Özgür gazeteciliğe destek olun
Search
Close this search box.

Ahmet Güneştekin “Gâvur Mahallesi” sergisiyle İzmir’de

Ahmet Güneştekin’in “Gâvur Mahallesi” sergisi, 3 Kasım 2022 – 5 Mart 2023 tarihlerinde İzmir Kültürpark’ta açılıyor. Güneştekin Vakfı ve İzmir Büyükşehir Belediyesi’nin işbirliğiyle açılan sergi, sanatçının “mübadele” ana teması çevresinde göç ve yerinden edilmelerin tarihine odaklanan farklı disiplinlerden çalışmalarını bir araya getiriyor.

Küratörlüğünü Şener Özmen’in üstlendiği “Gâvur Mahallesi” sergisinde, sanatçının nesneleri kullandığı tamamen mekâna özgü büyük boyutlu enstalasyonları ve video işleriyle birlikte metal formları taşla tamamladığı heykel çalışmaları sergilenecek. Sergi, “belirli bir tanım üzerinden genellenen grupların sosyal, kültürel, mekânsal veya etnik olarak birbirlerinden ayrılmaları ve farklı siyasetlere tabi tutulmaları” anlamına gelen mübadelenin altında yatan düşünceyi sorguluyor.

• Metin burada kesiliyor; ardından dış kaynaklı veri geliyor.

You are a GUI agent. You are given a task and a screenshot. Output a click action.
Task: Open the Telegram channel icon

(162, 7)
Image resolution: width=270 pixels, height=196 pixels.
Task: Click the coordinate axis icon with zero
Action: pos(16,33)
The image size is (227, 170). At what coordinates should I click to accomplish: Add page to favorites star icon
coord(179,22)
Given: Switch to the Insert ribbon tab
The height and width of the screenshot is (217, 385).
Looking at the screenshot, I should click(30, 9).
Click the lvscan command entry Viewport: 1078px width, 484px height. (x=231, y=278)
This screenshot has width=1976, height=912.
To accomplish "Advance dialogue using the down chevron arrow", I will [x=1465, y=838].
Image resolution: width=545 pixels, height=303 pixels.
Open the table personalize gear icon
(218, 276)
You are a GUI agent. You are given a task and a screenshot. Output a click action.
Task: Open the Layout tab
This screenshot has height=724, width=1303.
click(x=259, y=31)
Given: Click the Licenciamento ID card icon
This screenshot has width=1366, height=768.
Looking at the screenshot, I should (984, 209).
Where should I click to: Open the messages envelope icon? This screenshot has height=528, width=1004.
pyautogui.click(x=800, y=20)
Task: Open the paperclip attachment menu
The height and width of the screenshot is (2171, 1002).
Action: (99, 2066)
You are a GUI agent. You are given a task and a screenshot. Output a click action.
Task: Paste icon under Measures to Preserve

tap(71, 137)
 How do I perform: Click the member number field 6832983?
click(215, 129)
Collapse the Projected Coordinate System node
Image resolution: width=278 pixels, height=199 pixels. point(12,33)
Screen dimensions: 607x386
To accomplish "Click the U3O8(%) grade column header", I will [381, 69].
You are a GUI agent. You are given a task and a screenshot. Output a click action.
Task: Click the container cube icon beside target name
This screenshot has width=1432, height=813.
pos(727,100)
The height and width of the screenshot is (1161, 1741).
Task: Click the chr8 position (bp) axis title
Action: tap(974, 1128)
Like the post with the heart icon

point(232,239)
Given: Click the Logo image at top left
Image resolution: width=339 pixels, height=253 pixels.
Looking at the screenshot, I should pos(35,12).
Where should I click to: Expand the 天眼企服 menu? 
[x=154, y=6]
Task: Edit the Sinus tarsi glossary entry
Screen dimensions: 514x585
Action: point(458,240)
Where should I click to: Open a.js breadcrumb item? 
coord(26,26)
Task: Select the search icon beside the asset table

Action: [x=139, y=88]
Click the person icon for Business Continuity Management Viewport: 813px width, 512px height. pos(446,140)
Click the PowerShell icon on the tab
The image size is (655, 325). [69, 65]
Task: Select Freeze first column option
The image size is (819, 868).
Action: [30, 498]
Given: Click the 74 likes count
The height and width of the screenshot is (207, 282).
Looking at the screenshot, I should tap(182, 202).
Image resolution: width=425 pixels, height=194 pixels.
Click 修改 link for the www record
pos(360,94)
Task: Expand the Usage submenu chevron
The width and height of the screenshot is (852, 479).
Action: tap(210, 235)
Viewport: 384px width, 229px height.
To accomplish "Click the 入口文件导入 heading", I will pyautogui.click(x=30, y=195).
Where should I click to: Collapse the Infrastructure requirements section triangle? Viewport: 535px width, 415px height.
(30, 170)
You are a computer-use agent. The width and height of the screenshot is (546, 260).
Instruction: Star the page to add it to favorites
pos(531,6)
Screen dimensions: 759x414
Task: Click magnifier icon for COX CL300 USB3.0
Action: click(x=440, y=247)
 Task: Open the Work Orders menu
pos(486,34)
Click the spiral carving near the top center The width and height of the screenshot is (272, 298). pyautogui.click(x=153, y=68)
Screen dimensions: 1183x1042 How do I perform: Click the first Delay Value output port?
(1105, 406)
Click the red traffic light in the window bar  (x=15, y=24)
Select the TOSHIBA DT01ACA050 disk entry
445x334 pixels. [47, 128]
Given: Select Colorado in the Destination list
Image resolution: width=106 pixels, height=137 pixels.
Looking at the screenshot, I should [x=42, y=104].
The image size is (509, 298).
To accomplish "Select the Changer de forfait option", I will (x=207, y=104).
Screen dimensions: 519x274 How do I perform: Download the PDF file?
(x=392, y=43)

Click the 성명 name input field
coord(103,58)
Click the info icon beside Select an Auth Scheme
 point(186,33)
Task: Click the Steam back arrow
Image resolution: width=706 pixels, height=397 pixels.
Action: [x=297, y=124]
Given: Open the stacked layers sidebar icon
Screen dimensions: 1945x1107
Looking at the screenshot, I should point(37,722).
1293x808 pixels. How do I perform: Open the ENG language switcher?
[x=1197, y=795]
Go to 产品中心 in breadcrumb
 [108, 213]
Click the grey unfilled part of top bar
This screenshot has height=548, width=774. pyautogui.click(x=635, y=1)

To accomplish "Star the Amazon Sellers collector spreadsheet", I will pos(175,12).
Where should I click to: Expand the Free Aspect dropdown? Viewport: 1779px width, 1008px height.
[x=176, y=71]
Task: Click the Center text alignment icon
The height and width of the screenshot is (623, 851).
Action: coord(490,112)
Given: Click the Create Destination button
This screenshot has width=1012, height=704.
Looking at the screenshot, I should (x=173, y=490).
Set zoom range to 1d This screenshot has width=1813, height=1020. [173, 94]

Ege coğrafyasının her iki yakasında yaşanmış mübadeleyi, yirminci yüzyıla damgasını vuran ve giderek dünyaya yayılan zorunlu göçlerle ilişkilendirerek çok katmanlı bir anlatım sunuyor.

Diyarbakırlı Ermeni yazar Mıgırdiç Margosyan’ın “Gâvur Mahallesi” isimli kitabıyla aynı adı taşıyan sergi, kültürel çeşitliği vurguluyor ve aynı coğrafyadan insanların yirminci yüzyılın düzeninde etnik sınırları tanımlayan dinden daha derin bağları paylaştığını vurguluyor.

Güneştekin, mübadele ve ardından yaşanan tüm kitlesel yerinden edilmelerde olduğu gibi, ayrıştırıcı uygulamaların toplumları küçümseyen yönünün, uluslararası mülteci ve göçmen dalgalarıyla daha görünür hale geldiğini düşünüyor.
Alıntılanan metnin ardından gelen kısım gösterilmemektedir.